La chronique
Les chanteurs révélés par les comédies musicales peinent parfois à se dépêtrer de leurs oripeaux romantiques grandiloquents, quand vient l’heure d’affronter seul un public ébloui par le faste d’une grosse production (en l’occurrence ici par l’interprète du Roi Soleil, en personne).
Pourtant le défi a été relevé haut la main par Emmanuel Moire puisque son premier album solo, Là Où Je Pars (2006) s’est vendu à 200.000 exemplaires. Une réussite qui lui permet sereinement de prendre quelques risques. Avec L’Equilibre, il pousse le procédé d’affranchissement plus loin. Musicalement d’abord, puisque le chanteur délaisse les sonorités folks pour une électro-pop, surprenante. Pas vraiment novatrice, elle lui permet pourtant de faire un pas en avant et de se montrer sous un nouveau jour.

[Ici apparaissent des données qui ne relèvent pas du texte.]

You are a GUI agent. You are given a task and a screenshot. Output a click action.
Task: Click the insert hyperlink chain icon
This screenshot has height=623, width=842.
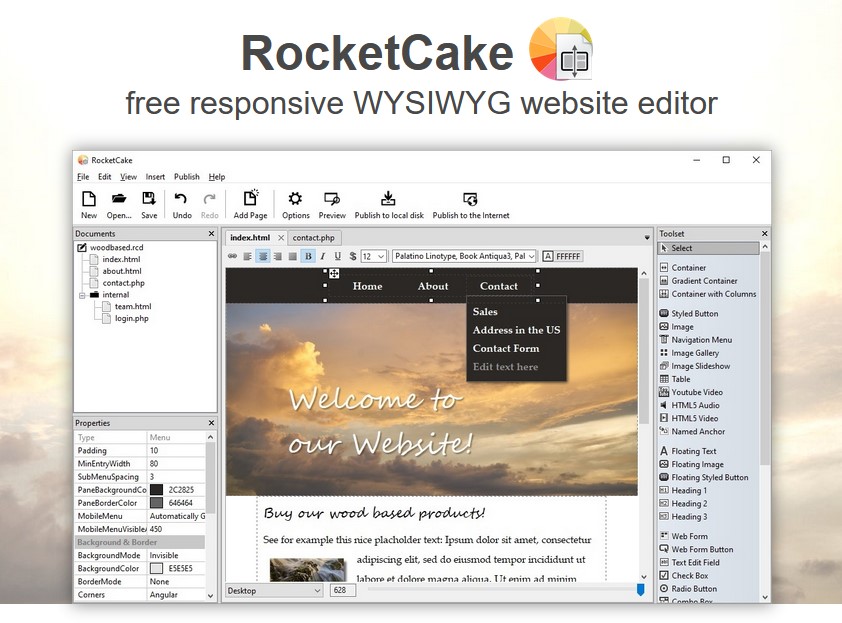pos(233,256)
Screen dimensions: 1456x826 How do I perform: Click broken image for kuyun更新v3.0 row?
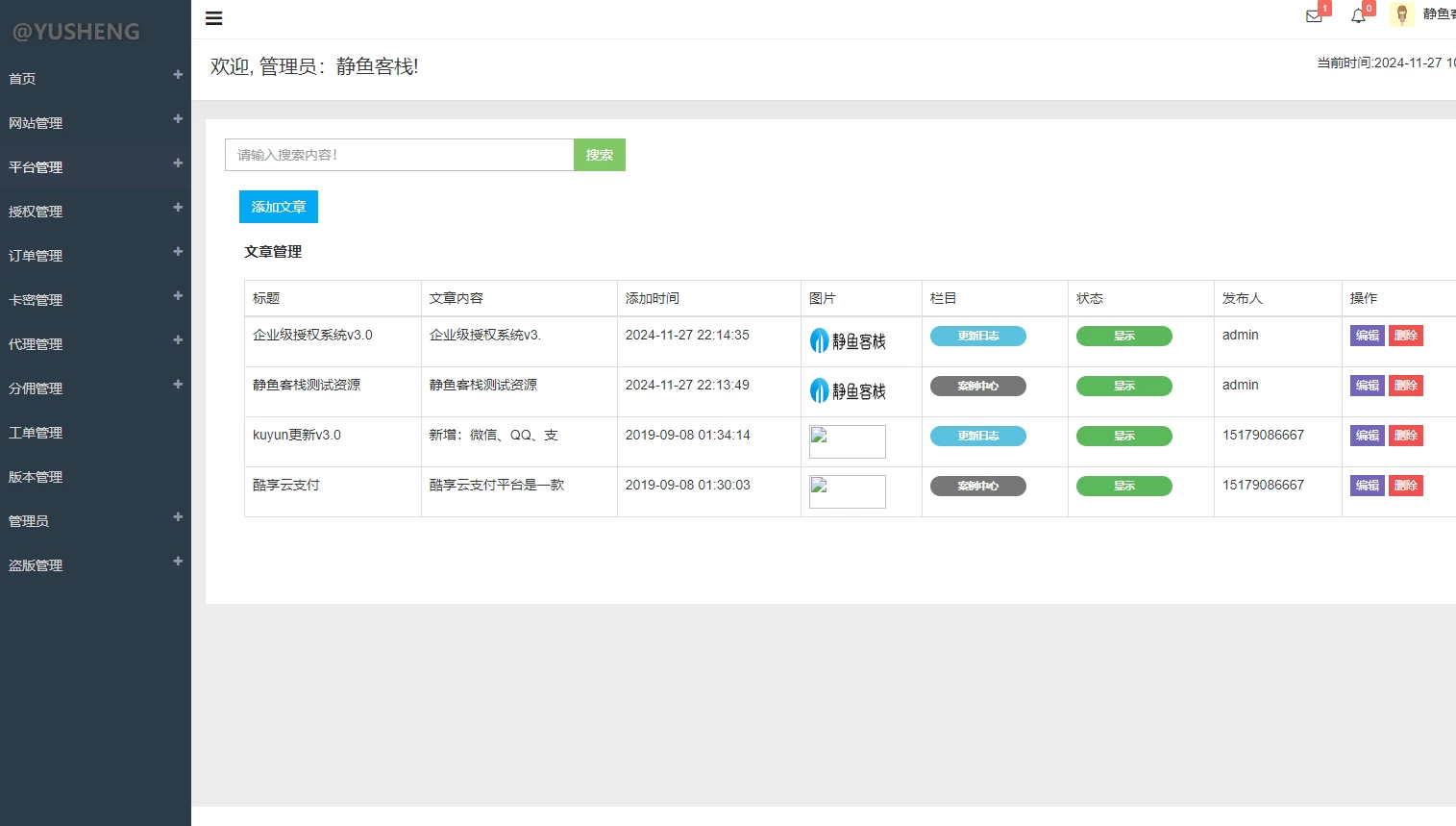tap(847, 441)
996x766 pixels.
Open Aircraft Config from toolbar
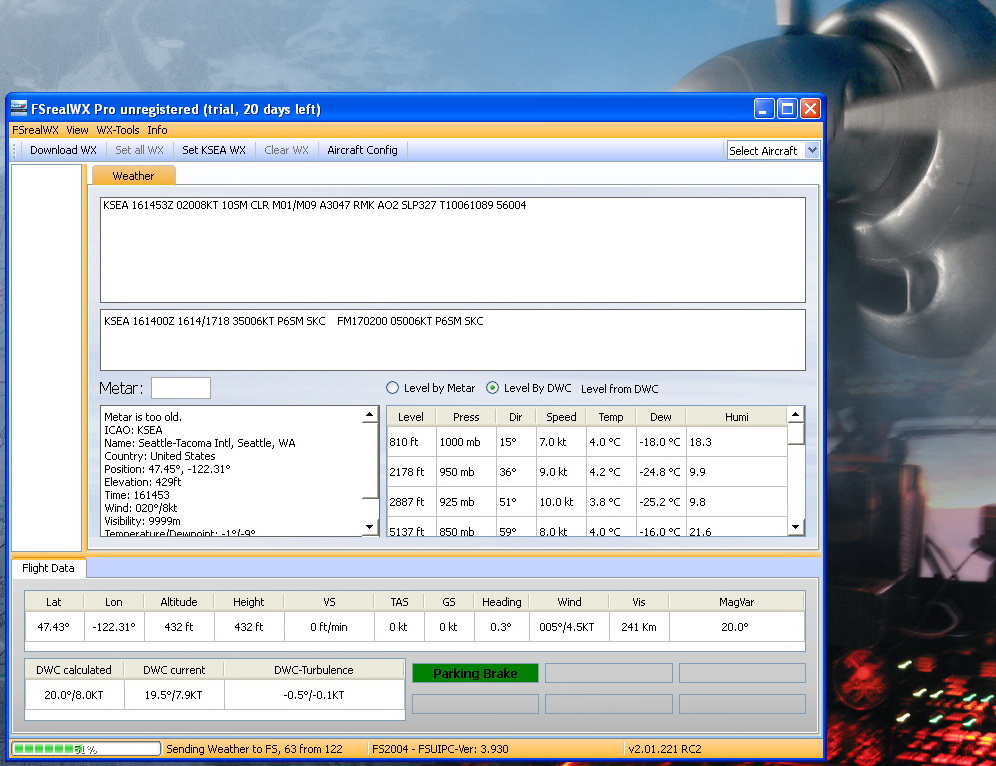(362, 150)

Crâne rasé, comme un prisonnier tout juste libéré, le premier single « Adulte et sexy » l’annonce donc sans trop de subtilité : le changement est aussi un moyen de s’affirmer et d’être pleinement en vie. Si les fans de Moiré suivront sans peine cette incartade vers les dance-floors, les néophytes ou les curieux pourront se demander si cet aventure rétro-futuriste (« Promis » semble avoir été composée dans les années 1980) est la meilleure façon de mettre en avant son atout charme, ce grain de voix chaud et cette tessiture ample qui lui permet de prospérer dans le registre sentimental (le réussi « Mieux vaut toi que jamais »).

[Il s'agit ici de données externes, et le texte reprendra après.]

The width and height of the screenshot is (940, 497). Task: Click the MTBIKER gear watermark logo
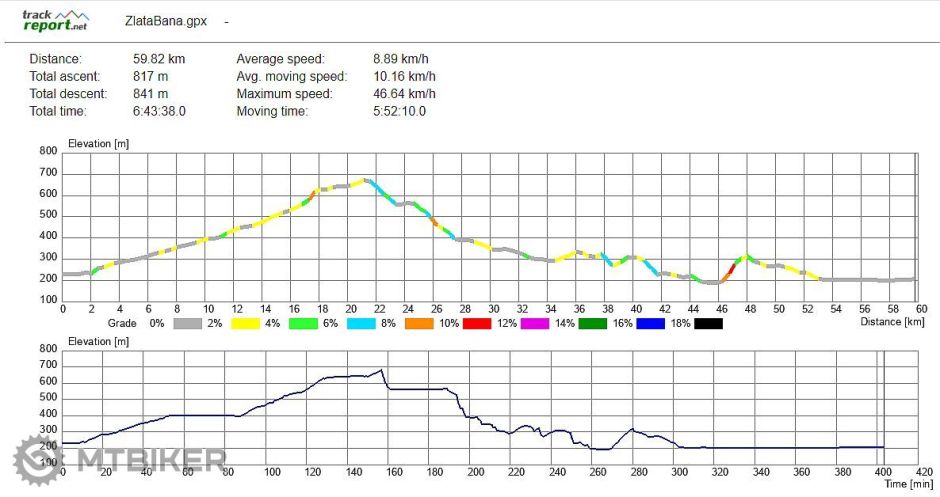click(38, 460)
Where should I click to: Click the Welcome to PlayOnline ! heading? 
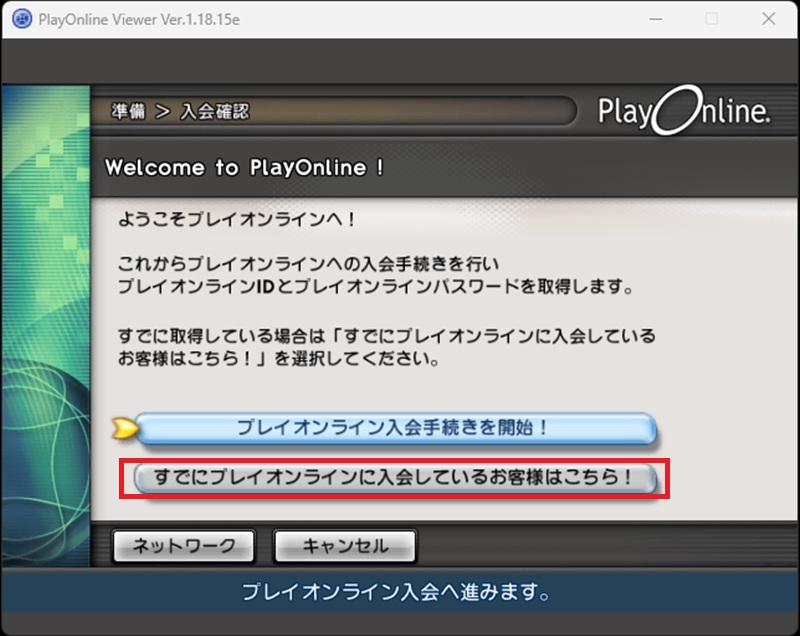point(245,168)
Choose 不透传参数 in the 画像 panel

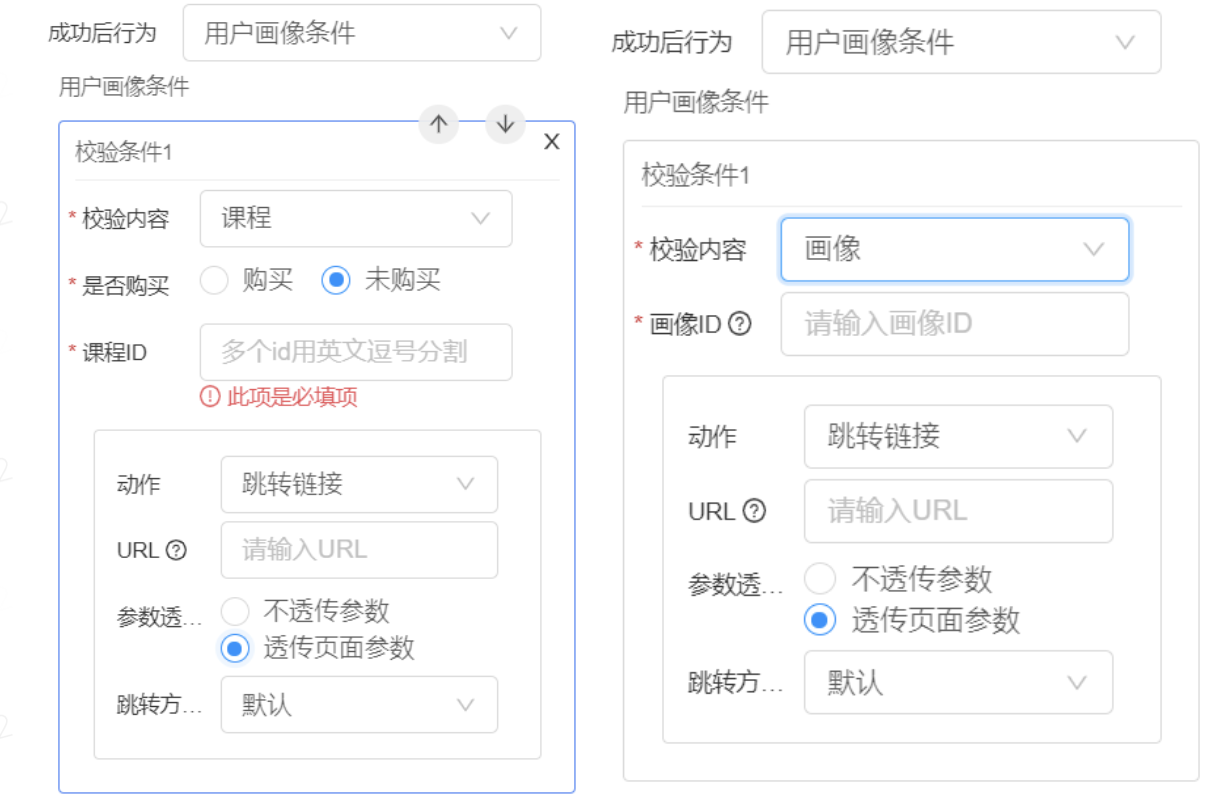pyautogui.click(x=820, y=579)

De se perdre aussi (l’horripilant « L’Adversaire » et son vocodeur dispensable). L’intérêt de L’Equilibre n’est pas musical, il montre un chanteur de variété moins creux, plus vrai, qui se dévoile grâce à la plume de son auteur et ami Yann Guillon.

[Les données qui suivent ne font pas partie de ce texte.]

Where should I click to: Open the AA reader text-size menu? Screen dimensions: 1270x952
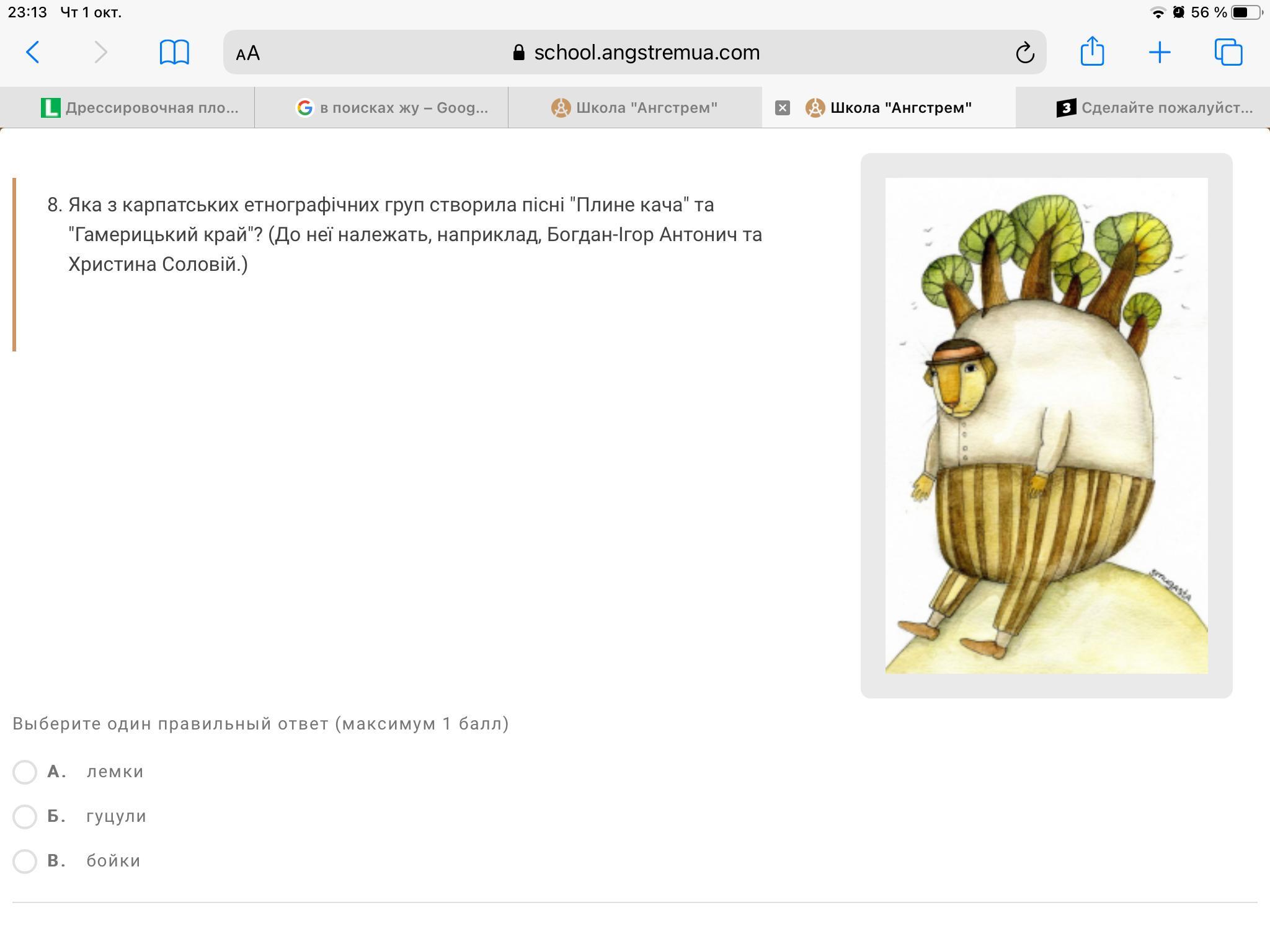[x=248, y=53]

Il y a aussi le titre « Sois tranquille », qu’il a coécrit et dédié à son frère jumeau décédé récemment. Conçu comme un « requiem » au piano, il adopte un point de vue extérieur, en faisant parler son frère (« Je suis serein, je repose en paix, il faudra vivre et continuer »). En évitant le piège lacrymal, l’entreprise délicate se transforme en un morceau de bravoure. Moins théâtral, à en juger la pochette, Moire se déleste et passe un cap important.